O fenômeno dos reborns, no Brasil, é muito mais uma expressão da crise de afeto contemporânea do que uma patologia. Vivemos a era da hiperexposição e da hiperopinião. Algo pode ser estranho à primeira vista, mas isso não é sinônimo de doença. Aliás, a patologização da diferença é um velho truque social para manter o status quo.

Mais do que isso: o caso é um retrato claro de como a internet pode fabricar emergências sociais. Vivemos uma aceleração de escândalos fabricados. Um conteúdo ganha visibilidade, depois ganha uma interpretação distorcida, e logo se torna campo de batalha para influenciadores, políticos e colunistas indignados. Tudo isso sem que, na vida real, o fenômeno tenha escala para tanto.

O que assusta, no fundo, não são as bonecas, mas a forma como perdemos a capacidade de diferenciar comportamento de nicho de comportamento de massa. A prática de colecionar ou interagir com reborns pode ter, sim, aspectos simbólicos profundos, inclusive como ferramenta de enfrentamento da solidão, tema apontado como um dos maiores desafios de saúde pública do nosso tempo pela OMS. Mas transformar isso em histeria coletiva só revela o quanto ainda somos reativos àquilo que não compreendemos à primeira vista.

Se há algo preocupante nisso tudo, talvez não seja o fato de uma mulher trocar a fralda de uma boneca. Mas o de um país inteiro estar disposto a debater isso como se fosse uma epidemia, enquanto ignora estatísticas reais sobre fome, saúde mental, violência doméstica e abandono de crianças reais.

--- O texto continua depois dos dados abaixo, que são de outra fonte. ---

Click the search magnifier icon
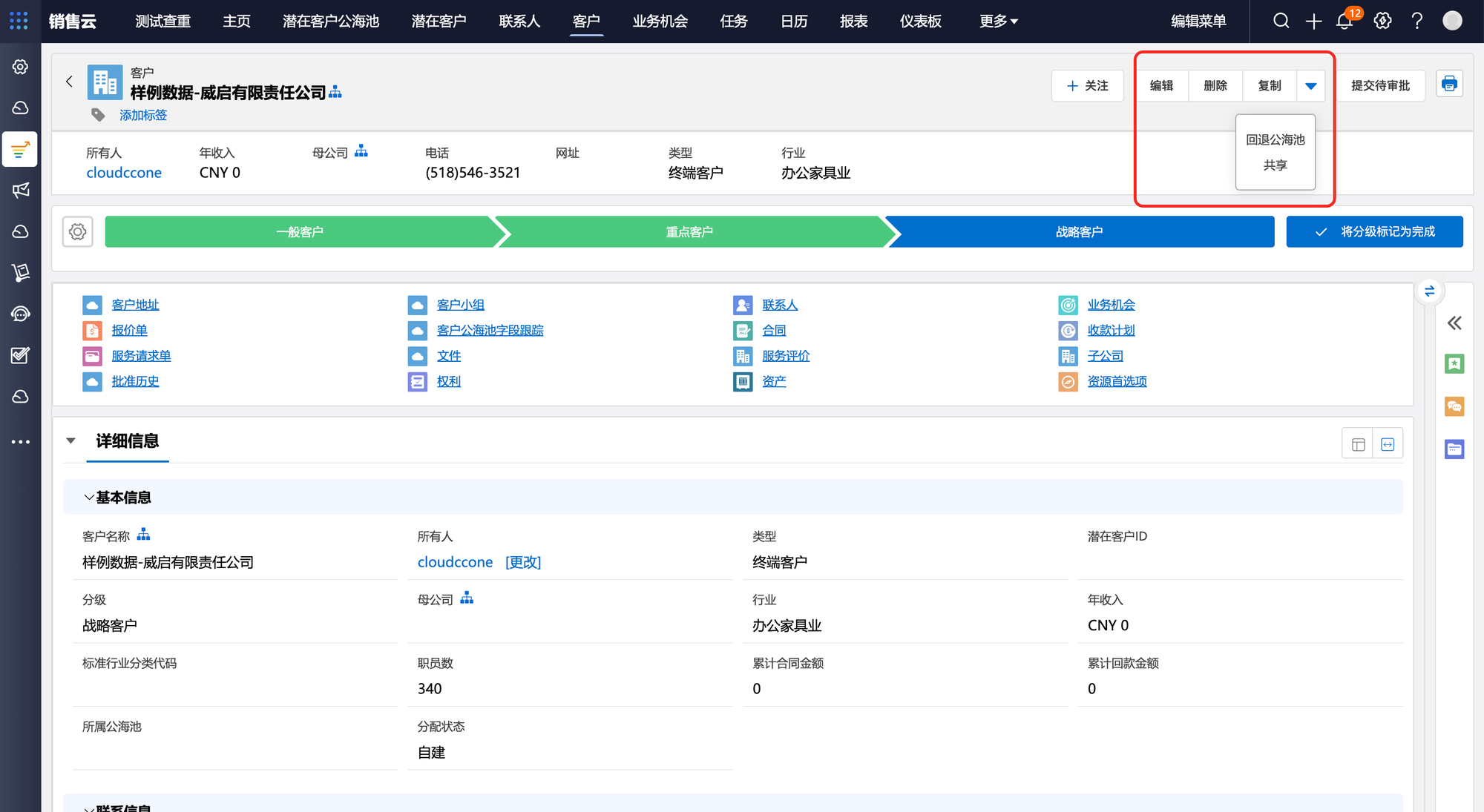This screenshot has width=1484, height=812. point(1281,21)
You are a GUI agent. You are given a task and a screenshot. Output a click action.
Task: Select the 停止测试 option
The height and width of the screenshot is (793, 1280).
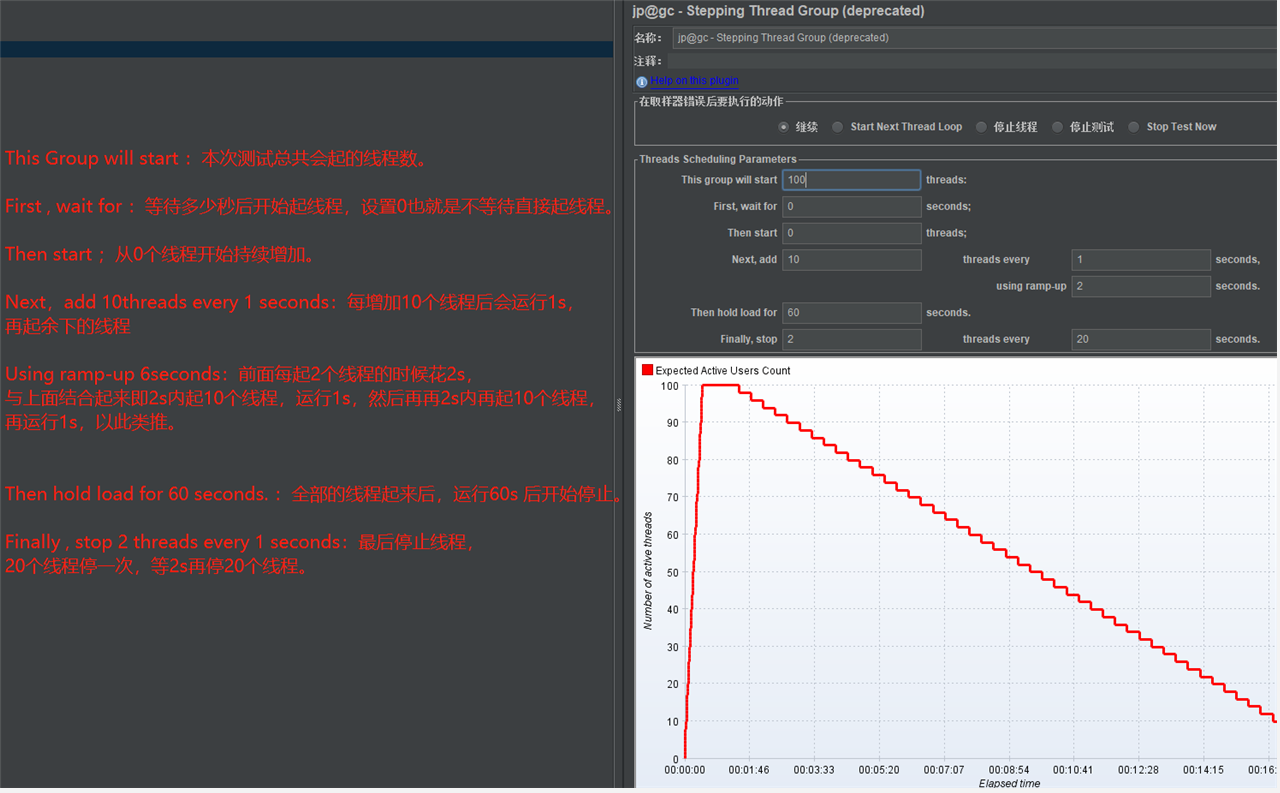(x=1057, y=127)
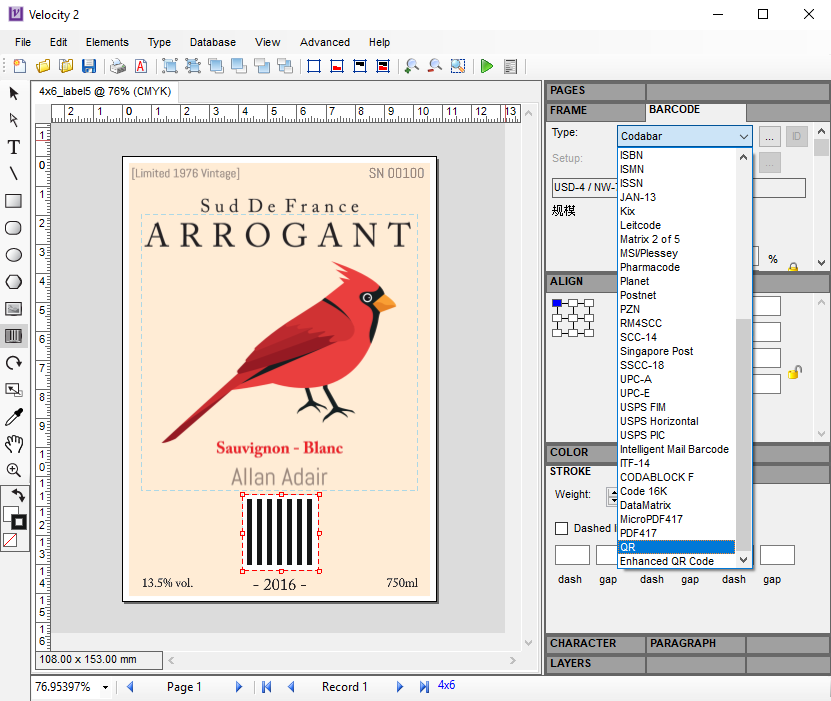Viewport: 831px width, 701px height.
Task: Collapse the Codabar type combo box
Action: click(743, 136)
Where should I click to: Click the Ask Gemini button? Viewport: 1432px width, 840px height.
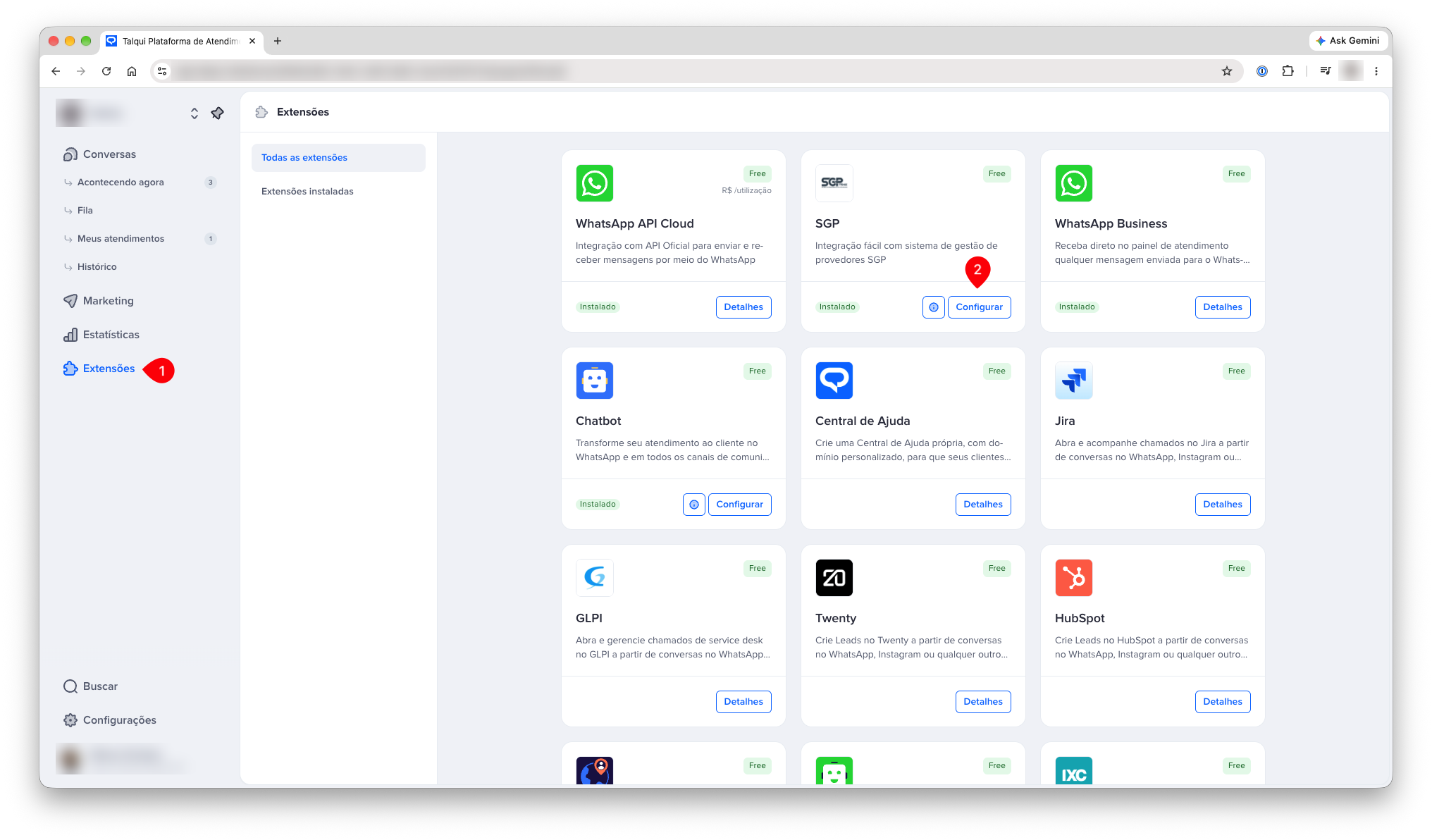1347,41
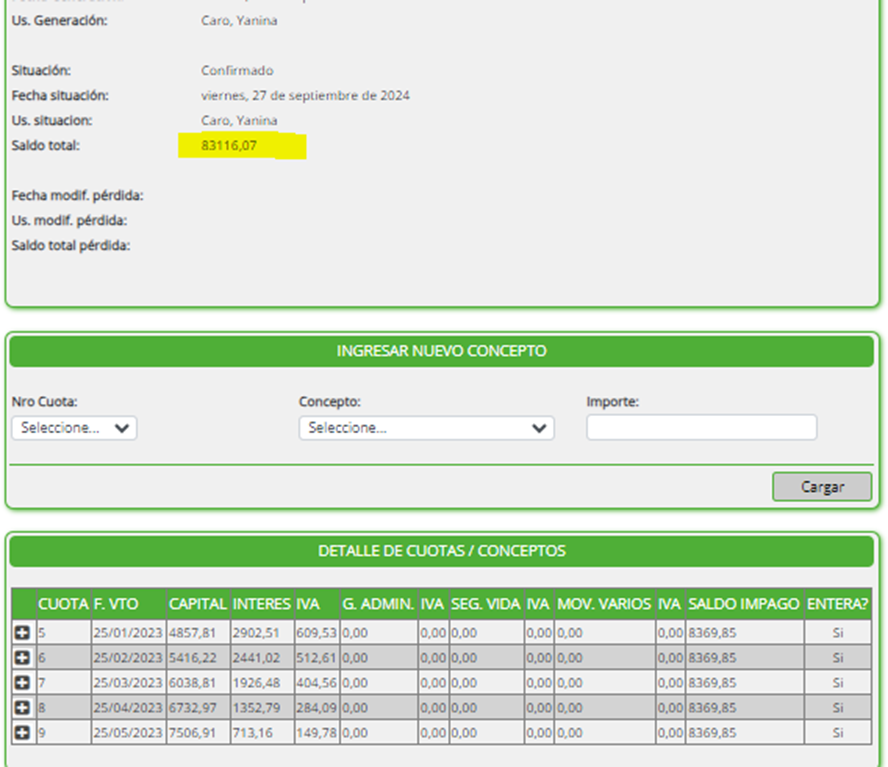Viewport: 888px width, 767px height.
Task: Click the plus icon beside cuota 6
Action: pos(23,658)
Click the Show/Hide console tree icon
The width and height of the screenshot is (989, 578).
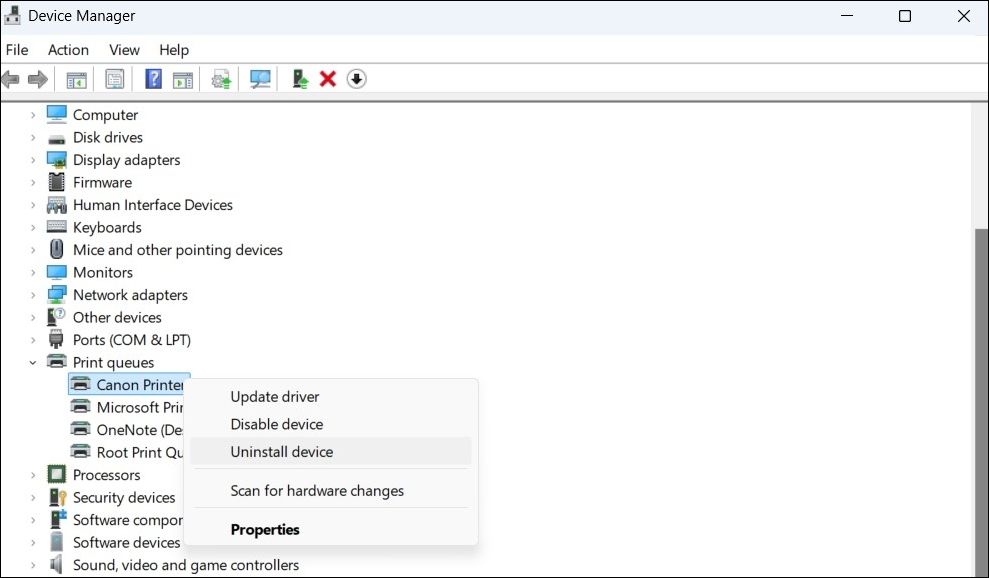click(76, 78)
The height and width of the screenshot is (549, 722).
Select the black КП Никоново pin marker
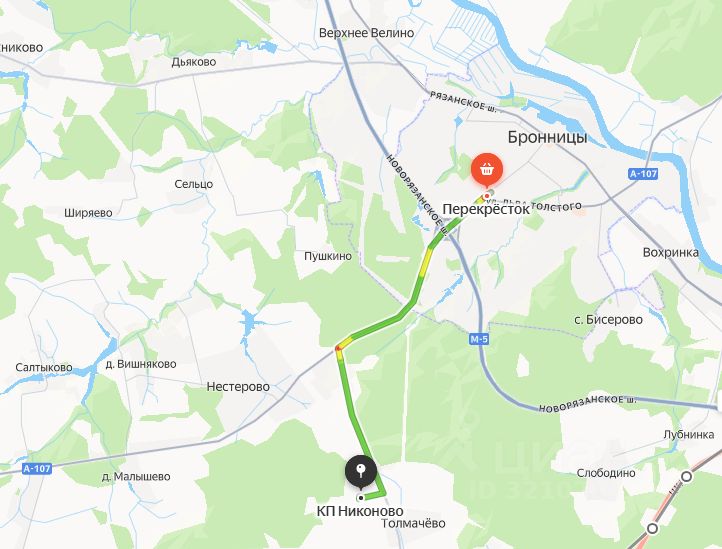click(x=361, y=472)
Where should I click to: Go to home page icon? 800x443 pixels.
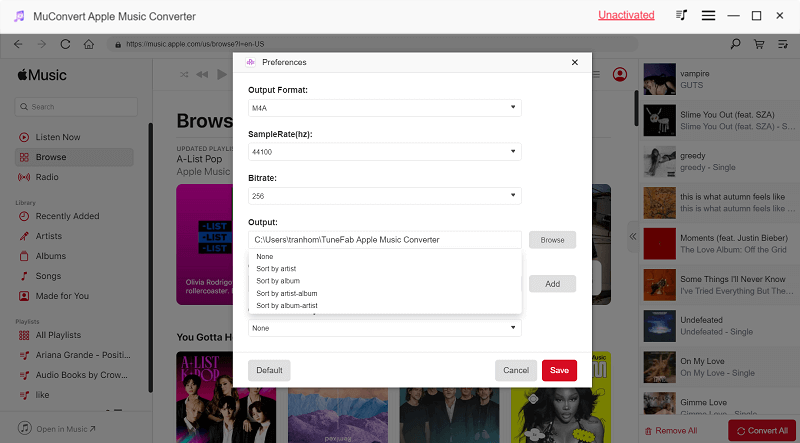click(89, 44)
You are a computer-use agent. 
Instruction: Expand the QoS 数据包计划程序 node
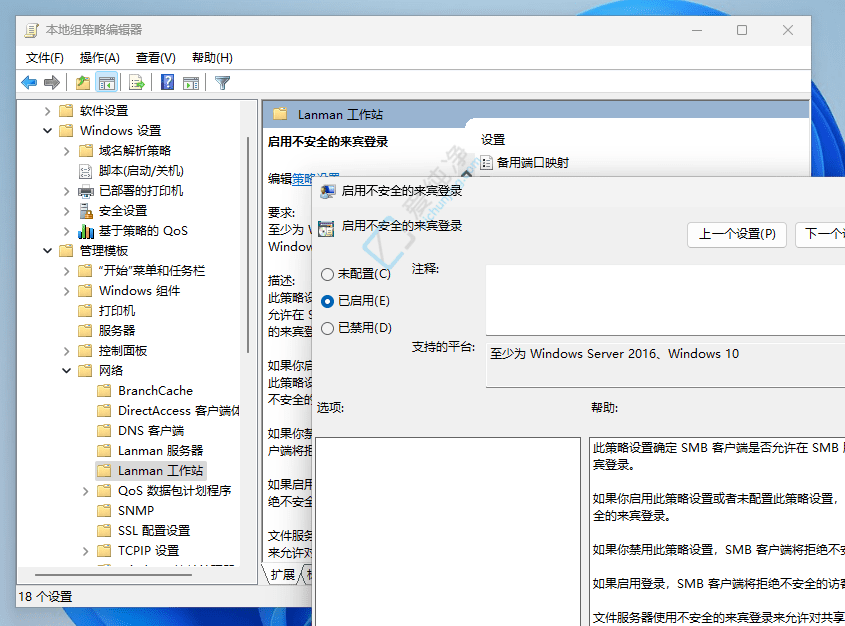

Afinal, engajamento não é prova social. E nem toda manchete gritada na internet merece virar política pública.

*É importante dizer que sim, quando a linha entre a brincadeira e a realidade se apaga completamente, quando alguém passa a organizar a rotina como se realmente tivesse um filho em casa, com todas as implicações emocionais e práticas disso, vale sim procurar orientação especializada. Confundir fantasia com realidade pode ser sinal de que algo mais profundo precise de atenção, mas isso não significa que todas as pessoas que colecionam ou interagem com bonecas reborn estão em desequilíbrio. O ato de colecionar bonecas reborns, em muitos casos, não difere tanto de um homem que guarda suas action figures com cuidado obsessivo, ou que investe pequenas fortunas em acessórios e expositores. Sim, bonecos. Sim, afeto projetado. Também existem encontros, comunidades, trocas, manuais, e até “cuidados” com a conservação. A diferença está no olhar que a sociedade lança sobre essas práticas: quando vem de mulheres, o zelo parece sempre precisar de justificativa. Quando vem de homens, é quase sempre aceito como hobby. Essa diferença não é técnica, é cultural. E profundamente enviesada.

1. Consultando o DataSUS (Tabnet – Ministério da Saúde)

O DataSUS permite consultas por códigos de diagnóstico (CID-10) e procedimentos ambulatoriais e hospitalares. No entanto:

Não existe um CID específico para esse tipo de caso (ex.: “tratamento por confusão entre boneca e bebê real”).
O mais próximo que se poderia investigar seria a frequência de atendimentos relacionados a transtornos dissociativos, delírios ou síndromes psicóticas (como F22 ou F44 na CID-10), mas isso não indicaria ligação direta com o caso de bonecas reborn.

**Estudos sobre o mercado:

– Embora não haja um relatório único e oficial com percentuais exatos sobre todo o mercado brasileiro de reborns, há indicadores claros de crescimento expressivo:

Google Trends: Mostra um pico histórico de interesse em “bebê reborn” entre outubro de 2024 e abril de 2025.
UniDoll (loja especializada): Reportou aumento de 33% nas vendas no período recente, segundo seu blog institucional.
Loja “Minha Infância” (BH): Faturamento médio entre R$30 mil e R$35 mil mensais com reborns; datas como Dia das Crianças e Natal triplicam as vendas, indicando crescimento sazonal muito acima do padrão.
Redes sociais: Vídeos de “parto de bebê reborn”, “diários de maternidade” e “adoções simbólicas” viralizaram, contribuindo para o aumento da demanda. Isso não era comum até 2023.